- **Try it**
Filter these entries so that only lines with the word "computer" remain.

- **Entries provided**
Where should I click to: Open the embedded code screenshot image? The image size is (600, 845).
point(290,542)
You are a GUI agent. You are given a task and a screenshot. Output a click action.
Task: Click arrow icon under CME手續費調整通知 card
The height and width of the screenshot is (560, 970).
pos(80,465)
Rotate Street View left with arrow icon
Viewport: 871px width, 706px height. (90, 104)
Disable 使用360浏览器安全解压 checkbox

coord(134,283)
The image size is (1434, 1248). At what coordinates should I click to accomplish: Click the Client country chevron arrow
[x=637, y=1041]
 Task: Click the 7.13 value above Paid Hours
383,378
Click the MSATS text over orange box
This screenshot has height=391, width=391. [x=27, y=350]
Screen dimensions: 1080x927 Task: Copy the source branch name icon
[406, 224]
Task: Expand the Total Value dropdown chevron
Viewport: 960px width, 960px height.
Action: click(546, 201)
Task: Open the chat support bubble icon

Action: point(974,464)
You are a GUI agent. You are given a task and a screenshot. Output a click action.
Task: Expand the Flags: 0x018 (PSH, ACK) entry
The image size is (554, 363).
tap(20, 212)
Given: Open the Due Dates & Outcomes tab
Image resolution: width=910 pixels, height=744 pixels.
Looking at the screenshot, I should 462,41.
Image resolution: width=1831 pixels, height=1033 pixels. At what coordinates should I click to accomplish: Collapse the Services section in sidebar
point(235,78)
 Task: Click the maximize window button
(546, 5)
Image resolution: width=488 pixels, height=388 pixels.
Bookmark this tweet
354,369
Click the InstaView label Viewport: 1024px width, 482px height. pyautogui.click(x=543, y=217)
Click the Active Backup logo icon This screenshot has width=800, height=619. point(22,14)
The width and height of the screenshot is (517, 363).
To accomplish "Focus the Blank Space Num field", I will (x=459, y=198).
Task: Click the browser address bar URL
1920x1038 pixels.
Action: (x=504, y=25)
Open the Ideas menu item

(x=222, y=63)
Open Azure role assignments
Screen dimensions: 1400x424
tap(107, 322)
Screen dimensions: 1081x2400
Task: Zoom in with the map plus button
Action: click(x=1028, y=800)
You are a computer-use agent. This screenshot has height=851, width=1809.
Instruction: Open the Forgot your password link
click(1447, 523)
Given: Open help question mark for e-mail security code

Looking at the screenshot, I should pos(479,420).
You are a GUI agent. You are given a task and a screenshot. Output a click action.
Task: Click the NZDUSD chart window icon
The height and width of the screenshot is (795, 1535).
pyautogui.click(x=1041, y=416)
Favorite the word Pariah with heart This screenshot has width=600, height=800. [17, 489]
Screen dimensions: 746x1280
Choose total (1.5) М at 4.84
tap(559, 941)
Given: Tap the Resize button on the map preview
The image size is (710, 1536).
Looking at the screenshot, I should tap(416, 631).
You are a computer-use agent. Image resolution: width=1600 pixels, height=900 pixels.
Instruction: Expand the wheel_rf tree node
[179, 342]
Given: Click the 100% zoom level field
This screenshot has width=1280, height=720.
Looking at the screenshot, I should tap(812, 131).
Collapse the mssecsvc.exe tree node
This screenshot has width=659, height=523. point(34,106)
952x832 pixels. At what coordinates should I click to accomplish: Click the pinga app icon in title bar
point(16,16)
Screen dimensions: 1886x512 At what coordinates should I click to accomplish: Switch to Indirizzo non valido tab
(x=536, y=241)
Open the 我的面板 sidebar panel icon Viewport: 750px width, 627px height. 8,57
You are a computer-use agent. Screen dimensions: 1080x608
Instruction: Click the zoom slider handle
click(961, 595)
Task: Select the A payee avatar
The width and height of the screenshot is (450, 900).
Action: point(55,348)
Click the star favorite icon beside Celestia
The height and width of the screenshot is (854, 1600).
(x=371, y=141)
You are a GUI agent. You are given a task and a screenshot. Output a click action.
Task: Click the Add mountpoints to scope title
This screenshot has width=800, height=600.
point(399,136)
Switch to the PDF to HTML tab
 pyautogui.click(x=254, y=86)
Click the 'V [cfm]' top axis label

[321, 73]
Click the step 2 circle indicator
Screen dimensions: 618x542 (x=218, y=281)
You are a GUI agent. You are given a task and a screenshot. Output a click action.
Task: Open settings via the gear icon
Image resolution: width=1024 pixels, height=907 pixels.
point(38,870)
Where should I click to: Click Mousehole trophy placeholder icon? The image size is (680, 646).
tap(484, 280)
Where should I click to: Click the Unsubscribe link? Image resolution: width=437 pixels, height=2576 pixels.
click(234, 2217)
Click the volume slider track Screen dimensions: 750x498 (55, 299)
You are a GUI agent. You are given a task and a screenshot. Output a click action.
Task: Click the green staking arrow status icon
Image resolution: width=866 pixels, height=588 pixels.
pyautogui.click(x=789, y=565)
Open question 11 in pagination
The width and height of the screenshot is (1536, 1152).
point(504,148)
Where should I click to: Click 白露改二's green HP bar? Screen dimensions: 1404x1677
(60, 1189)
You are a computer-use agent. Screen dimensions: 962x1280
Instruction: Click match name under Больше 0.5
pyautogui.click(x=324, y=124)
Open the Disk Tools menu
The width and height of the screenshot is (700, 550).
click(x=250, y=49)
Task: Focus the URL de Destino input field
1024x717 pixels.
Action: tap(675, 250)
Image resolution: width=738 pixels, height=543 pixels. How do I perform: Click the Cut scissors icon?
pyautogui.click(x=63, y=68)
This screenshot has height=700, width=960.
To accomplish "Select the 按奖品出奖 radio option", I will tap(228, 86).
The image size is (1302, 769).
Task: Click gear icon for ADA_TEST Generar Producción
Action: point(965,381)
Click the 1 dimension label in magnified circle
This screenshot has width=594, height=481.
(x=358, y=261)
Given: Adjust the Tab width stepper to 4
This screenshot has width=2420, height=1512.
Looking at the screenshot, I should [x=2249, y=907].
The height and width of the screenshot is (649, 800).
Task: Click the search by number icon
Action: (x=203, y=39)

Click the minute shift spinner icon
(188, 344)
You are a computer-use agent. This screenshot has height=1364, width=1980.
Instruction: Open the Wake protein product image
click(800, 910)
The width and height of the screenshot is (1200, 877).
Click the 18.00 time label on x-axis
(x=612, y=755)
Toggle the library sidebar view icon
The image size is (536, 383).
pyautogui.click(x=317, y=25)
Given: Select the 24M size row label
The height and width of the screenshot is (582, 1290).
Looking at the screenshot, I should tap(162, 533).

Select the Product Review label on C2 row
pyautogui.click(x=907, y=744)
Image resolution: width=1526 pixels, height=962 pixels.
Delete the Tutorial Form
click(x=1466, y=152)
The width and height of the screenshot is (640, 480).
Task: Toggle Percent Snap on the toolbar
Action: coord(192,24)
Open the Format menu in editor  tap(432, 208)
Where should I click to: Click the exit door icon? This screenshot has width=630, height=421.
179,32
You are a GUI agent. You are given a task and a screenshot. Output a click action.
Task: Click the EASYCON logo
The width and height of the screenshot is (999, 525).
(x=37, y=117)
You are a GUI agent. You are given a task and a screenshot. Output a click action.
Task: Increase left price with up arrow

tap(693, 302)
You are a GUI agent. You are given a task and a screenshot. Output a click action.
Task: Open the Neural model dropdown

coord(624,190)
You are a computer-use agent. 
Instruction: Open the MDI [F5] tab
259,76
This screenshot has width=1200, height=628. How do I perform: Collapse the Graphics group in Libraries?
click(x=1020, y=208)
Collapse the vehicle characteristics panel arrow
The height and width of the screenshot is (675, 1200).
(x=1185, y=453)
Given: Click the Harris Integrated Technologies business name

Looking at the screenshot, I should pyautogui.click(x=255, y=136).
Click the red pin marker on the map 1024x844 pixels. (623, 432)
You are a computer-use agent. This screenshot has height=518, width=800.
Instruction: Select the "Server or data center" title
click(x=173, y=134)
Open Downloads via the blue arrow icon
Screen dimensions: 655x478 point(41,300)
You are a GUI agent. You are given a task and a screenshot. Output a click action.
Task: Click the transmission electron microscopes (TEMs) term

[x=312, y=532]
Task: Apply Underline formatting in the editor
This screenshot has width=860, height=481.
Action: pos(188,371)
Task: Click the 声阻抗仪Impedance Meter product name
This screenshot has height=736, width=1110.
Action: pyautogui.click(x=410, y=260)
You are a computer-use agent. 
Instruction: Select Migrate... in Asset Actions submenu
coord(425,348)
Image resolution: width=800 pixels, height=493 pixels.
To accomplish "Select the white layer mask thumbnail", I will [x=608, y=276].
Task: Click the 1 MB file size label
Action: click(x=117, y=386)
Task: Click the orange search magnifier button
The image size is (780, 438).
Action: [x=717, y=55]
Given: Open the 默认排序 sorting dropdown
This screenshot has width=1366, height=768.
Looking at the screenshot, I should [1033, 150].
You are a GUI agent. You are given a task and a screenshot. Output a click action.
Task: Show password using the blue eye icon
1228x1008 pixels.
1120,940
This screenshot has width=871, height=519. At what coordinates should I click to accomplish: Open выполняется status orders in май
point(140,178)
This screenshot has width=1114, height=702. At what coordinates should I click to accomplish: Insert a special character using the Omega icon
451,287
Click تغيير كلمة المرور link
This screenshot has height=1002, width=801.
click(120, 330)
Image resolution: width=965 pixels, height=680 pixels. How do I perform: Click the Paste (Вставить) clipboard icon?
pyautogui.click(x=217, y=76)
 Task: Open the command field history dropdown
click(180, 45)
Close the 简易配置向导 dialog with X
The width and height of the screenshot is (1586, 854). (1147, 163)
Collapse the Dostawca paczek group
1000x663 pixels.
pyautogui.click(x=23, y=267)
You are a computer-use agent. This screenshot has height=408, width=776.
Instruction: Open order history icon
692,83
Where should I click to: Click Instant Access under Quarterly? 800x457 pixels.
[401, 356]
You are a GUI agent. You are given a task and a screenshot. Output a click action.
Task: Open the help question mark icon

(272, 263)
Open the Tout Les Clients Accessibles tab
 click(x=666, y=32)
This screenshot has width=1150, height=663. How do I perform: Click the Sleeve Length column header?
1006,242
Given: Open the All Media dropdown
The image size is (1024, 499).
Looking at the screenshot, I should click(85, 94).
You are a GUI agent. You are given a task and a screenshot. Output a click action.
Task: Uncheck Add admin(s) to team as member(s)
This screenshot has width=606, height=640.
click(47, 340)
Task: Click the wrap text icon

- **Answer box**
You are a computer-use agent. This screenshot has height=851, width=1809.
You are a computer-use agent. Image resolution: width=1600 pixels, height=900 pixels.
You are a computer-use agent. Screen dimensions: 1080x608
You are a computer-use agent. Screen dimensions: 962x1280
You are a computer-use agent. This screenshot has height=1364, width=1980.
You are a computer-use agent. 
You are a computer-use agent. This screenshot has height=518, width=800.
You are a computer-use agent. 
You are a computer-use agent. This screenshot has height=408, width=776.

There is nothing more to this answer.